First, I would arrange another (double) appointment with Mr Smith and take a more thorough history and examination. I would ask about thirst with polyuria, night sweats, weight loss or pain when drinking alcohol suggesting possible lymphoma. I would also ask about foreign travel and try to establish his sexuality.
I would like to know if he has had any transient or new rashes. If he is a smoker, does he have any bone pains or episodes of haemoptysis? A thorough examination would look for clubbing, liver palms/Dupuytren's as well as skin signs of internal malignancy, including the dark discoloration in the skin creases of acanthosis nigricans, the violaceous discoloration of the eyelids of dermatomyositis or epidermoid cysts on the face or scalp suggesting familial polyposis coli.
Further investigations may include serum calcium, CRP, CPK, PSA, autoimmune profile and a feto protein.
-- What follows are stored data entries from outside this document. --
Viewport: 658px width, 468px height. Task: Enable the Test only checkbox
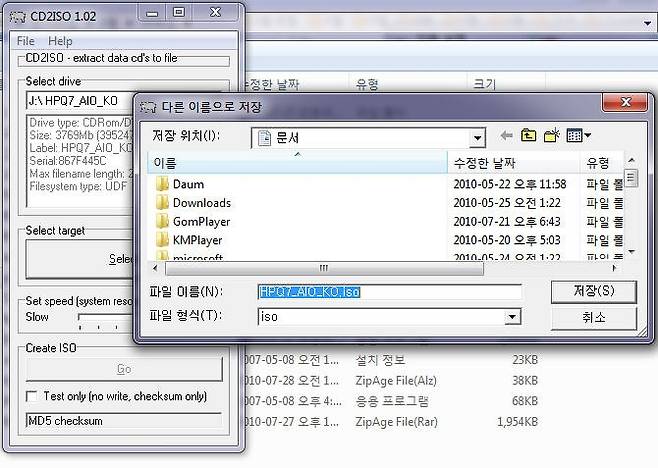tap(32, 397)
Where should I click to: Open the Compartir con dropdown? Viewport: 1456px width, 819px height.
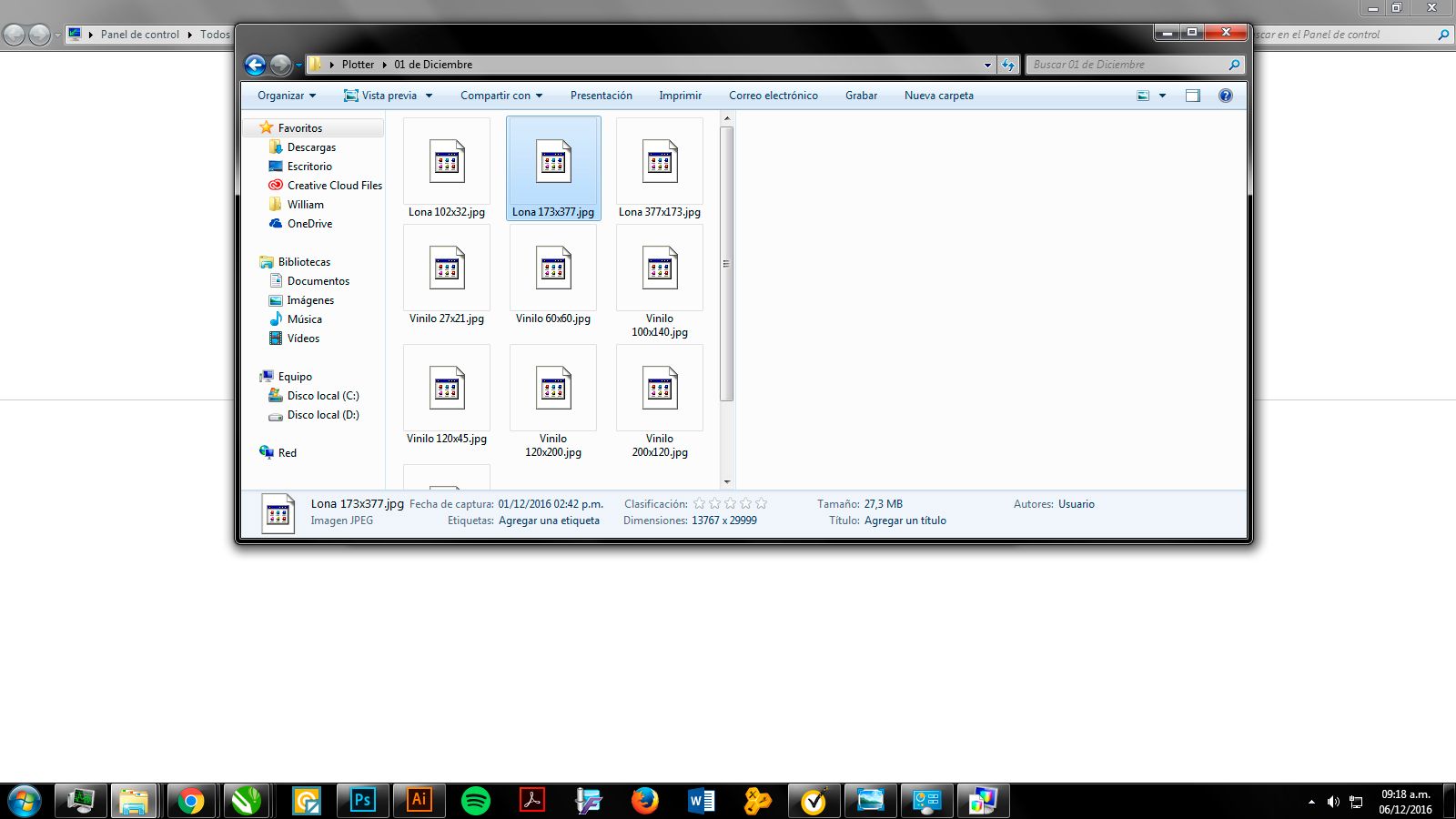click(501, 96)
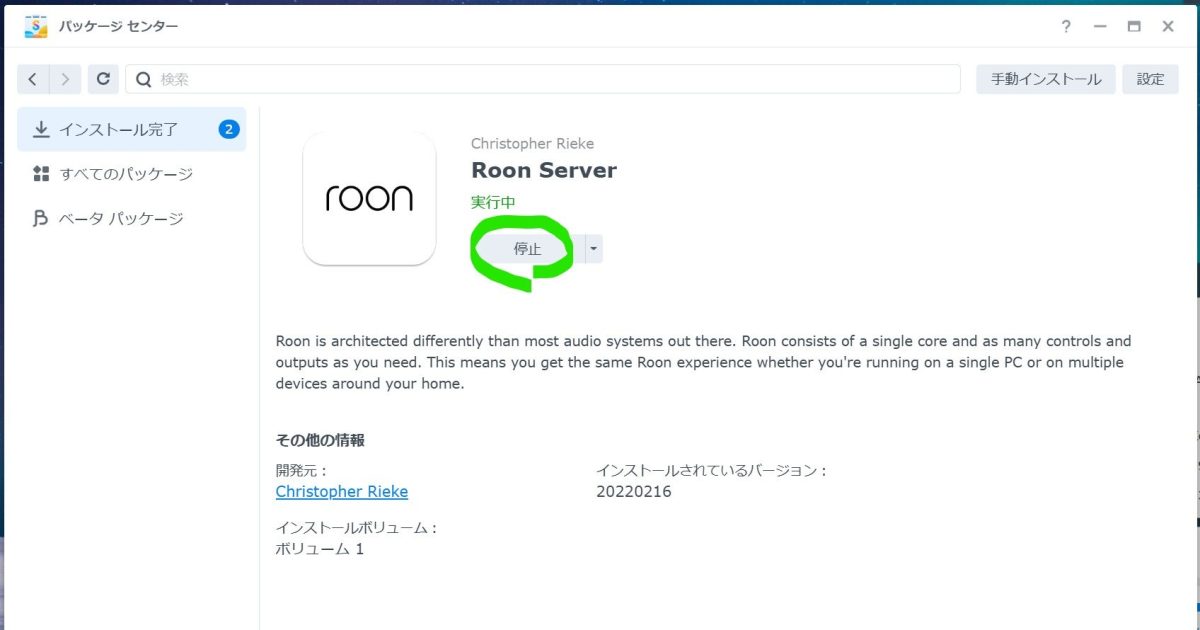1200x630 pixels.
Task: Click the blue update count badge showing 2
Action: (229, 129)
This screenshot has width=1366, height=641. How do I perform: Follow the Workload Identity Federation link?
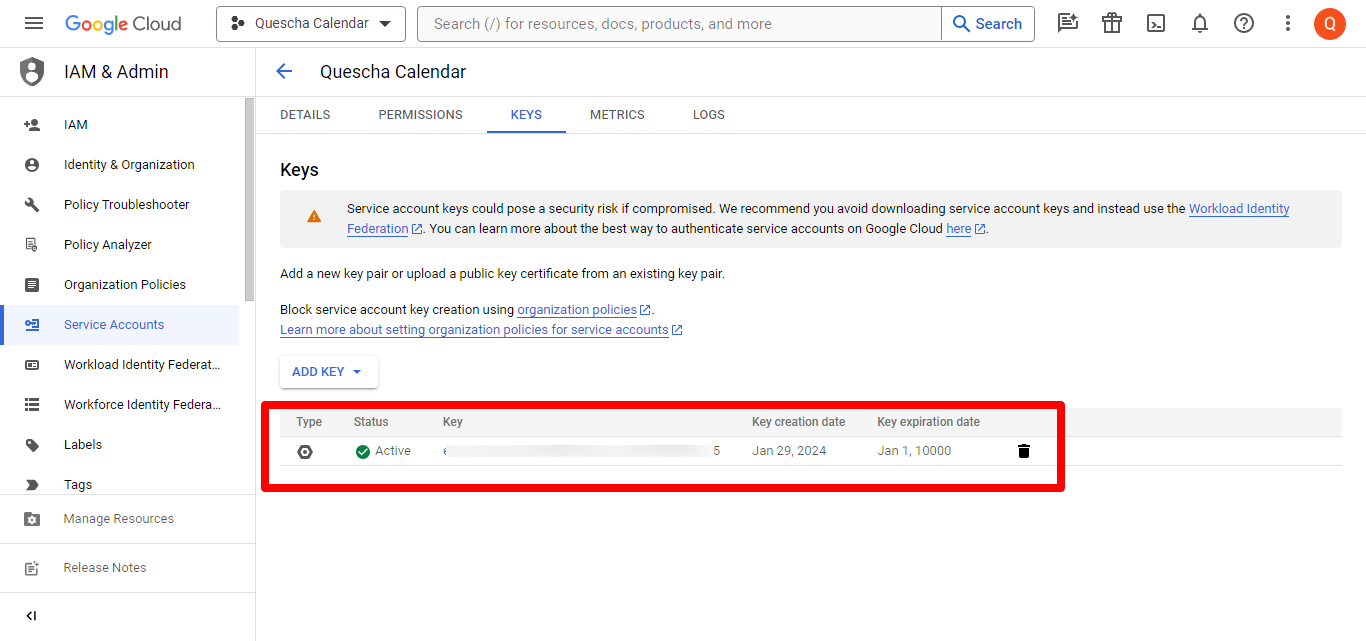pos(1238,209)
If there was an indication and with appropriate counselling, I would consider an HIV test. A chest X-ray may give valuable information.
Hopefully the examination or blood tests should give some further clues, but it sounds like time to call in a favour. I would probably get on the phone to a local general physician.
With luck, a conversation to relay all the appropriate information would lead to an 'extra' urgent appointment or a planned admission. If all else fails we could admit him as an emergency, especially if he was losing weight or developing new symptoms.